Batching conditional updates
Batch conditional updates introduced as lightweight transactions. However, a batch containing conditional updates can only operate within a single partition, because the underlying Paxos implementation only works at partition-level granularity. If one statement in a batch is a conditional update, the conditional logic must return true, or the entire batch fails. If the batch contains two or more conditional updates, all the conditions must return true, or the entire batch fails. This example shows batching of conditional updates:
IF
conditional
clause.BEGIN BATCH INSERT INTO purchases ( user, balance ) VALUES ( 'user1', -8 ) IF NOT EXISTS; INSERT INTO purchases ( user, expense_id, amount, description, paid ) VALUES ( 'user1', 1, 8, 'burrito', false ); APPLY BATCH;
BEGIN BATCH UPDATE purchases SET balance = -208 WHERE user='user1' IF balance = -8; INSERT INTO purchases ( user, expense_id, amount, description, paid ) VALUES ( 'user1', 2, 200, 'hotel room', false ); APPLY BATCH;Conditional batches cannot provide custom timestamps.
UPDATE
and
DELETE
statements within a conditional batch cannot use
IN
conditions to filter rows.A continuation of this example shows how to use a static column with conditional updates in batch.
Batching counter updates
A batch of counters should use the COUNTER
option because, unlike other
writes in DataStax Enterprise, a counter update is not an idempotent operation.

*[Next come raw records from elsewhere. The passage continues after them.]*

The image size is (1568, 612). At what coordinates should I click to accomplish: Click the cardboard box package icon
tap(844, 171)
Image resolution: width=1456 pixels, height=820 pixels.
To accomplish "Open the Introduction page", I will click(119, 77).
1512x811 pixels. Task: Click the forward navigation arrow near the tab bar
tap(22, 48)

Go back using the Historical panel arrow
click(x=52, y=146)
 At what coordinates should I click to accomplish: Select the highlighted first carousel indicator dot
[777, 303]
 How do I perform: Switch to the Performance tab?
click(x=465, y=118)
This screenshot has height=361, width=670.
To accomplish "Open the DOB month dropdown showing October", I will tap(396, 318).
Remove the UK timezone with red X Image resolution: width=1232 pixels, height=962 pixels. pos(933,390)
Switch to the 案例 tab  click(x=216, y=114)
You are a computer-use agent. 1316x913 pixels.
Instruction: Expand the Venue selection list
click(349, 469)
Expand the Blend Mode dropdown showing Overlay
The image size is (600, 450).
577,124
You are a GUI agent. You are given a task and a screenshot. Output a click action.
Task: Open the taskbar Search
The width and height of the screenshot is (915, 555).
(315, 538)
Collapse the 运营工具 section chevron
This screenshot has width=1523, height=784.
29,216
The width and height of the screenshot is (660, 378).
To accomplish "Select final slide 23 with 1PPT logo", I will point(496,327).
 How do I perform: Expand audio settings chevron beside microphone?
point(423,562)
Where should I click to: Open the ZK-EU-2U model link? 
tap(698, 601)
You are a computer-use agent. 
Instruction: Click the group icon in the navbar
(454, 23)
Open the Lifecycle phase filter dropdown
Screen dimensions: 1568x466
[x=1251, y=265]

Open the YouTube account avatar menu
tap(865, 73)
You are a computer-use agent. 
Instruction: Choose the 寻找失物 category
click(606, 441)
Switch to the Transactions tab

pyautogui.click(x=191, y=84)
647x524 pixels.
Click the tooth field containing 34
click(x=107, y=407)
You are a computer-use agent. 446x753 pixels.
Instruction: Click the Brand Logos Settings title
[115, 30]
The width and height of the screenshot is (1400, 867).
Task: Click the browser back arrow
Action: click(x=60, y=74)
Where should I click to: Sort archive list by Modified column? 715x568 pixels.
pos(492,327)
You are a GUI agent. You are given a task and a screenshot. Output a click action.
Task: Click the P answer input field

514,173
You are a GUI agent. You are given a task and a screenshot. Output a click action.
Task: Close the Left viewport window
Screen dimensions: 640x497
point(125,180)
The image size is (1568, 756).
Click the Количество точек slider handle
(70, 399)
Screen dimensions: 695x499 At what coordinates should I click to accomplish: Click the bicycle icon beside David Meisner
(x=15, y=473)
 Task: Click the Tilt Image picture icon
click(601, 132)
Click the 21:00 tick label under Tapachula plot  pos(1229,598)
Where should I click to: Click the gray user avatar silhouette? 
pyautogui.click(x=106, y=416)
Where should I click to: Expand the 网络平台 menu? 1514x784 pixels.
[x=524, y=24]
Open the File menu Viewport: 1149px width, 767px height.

BEGIN COUNTER BATCH UPDATE UserActionCounts SET total = total + 2 WHERE keyalias = 523; UPDATE AdminActionCounts SET total = total + 2 WHERE keyalias = 701; APPLY BATCH;Counter batches cannot include non-counter columns in the DML statements, just as a non-counter batch cannot include counter columns. Counter batch statements cannot provide custom timestamps.